====== RECORDS FOR THE TASK ======

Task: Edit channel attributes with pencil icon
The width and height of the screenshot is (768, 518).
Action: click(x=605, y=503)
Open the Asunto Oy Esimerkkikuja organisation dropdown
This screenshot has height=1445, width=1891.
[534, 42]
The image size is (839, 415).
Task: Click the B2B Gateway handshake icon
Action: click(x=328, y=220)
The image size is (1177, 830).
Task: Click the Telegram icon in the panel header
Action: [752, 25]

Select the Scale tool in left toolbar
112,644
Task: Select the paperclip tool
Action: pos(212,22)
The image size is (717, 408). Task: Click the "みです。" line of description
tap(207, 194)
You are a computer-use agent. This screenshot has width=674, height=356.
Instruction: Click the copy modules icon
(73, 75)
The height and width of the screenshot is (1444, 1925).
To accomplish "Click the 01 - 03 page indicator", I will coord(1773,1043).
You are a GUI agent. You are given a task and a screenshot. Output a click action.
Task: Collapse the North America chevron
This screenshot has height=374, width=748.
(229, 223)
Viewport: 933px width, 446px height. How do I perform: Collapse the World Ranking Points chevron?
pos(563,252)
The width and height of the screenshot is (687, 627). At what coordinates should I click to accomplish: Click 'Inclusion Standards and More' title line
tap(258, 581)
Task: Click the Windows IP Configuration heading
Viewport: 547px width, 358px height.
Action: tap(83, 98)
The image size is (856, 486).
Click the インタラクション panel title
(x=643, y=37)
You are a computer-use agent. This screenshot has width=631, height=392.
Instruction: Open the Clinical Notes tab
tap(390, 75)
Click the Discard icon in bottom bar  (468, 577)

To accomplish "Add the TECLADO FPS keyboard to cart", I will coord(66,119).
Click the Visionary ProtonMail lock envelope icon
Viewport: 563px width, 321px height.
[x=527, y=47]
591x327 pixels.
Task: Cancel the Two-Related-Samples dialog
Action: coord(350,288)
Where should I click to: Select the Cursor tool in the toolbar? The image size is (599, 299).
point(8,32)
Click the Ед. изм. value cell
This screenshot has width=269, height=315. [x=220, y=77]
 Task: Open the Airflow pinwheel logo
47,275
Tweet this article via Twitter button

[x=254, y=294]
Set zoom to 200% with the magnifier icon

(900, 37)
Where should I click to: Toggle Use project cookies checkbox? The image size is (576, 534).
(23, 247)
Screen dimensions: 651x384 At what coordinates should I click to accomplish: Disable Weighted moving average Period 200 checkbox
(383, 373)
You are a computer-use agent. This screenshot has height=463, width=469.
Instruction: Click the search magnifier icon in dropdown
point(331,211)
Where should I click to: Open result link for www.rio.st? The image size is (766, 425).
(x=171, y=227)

======

* EXERCISE REQUIREMENTS: Pull out the lines of the listing from its beginning through the line containing "Click the Discard", and repeat them word for word.

* EXERCISE RESULT:
Task: Edit channel attributes with pencil icon
The width and height of the screenshot is (768, 518).
Action: click(x=605, y=503)
Open the Asunto Oy Esimerkkikuja organisation dropdown
This screenshot has height=1445, width=1891.
[534, 42]
The image size is (839, 415).
Task: Click the B2B Gateway handshake icon
Action: click(x=328, y=220)
The image size is (1177, 830).
Task: Click the Telegram icon in the panel header
Action: [752, 25]

Select the Scale tool in left toolbar
112,644
Task: Select the paperclip tool
Action: pos(212,22)
The image size is (717, 408). Task: Click the "みです。" line of description
tap(207, 194)
You are a computer-use agent. This screenshot has width=674, height=356.
Instruction: Click the copy modules icon
(73, 75)
The height and width of the screenshot is (1444, 1925).
To accomplish "Click the 01 - 03 page indicator", I will coord(1773,1043).
You are a GUI agent. You are given a task and a screenshot. Output a click action.
Task: Collapse the North America chevron
This screenshot has height=374, width=748.
(229, 223)
Viewport: 933px width, 446px height. How do I perform: Collapse the World Ranking Points chevron?
pos(563,252)
The width and height of the screenshot is (687, 627). At what coordinates should I click to accomplish: Click 'Inclusion Standards and More' title line
tap(258, 581)
Task: Click the Windows IP Configuration heading
Viewport: 547px width, 358px height.
Action: tap(83, 98)
The image size is (856, 486).
Click the インタラクション panel title
(x=643, y=37)
You are a computer-use agent. This screenshot has width=631, height=392.
Instruction: Open the Clinical Notes tab
tap(390, 75)
Click the Discard icon in bottom bar  (468, 577)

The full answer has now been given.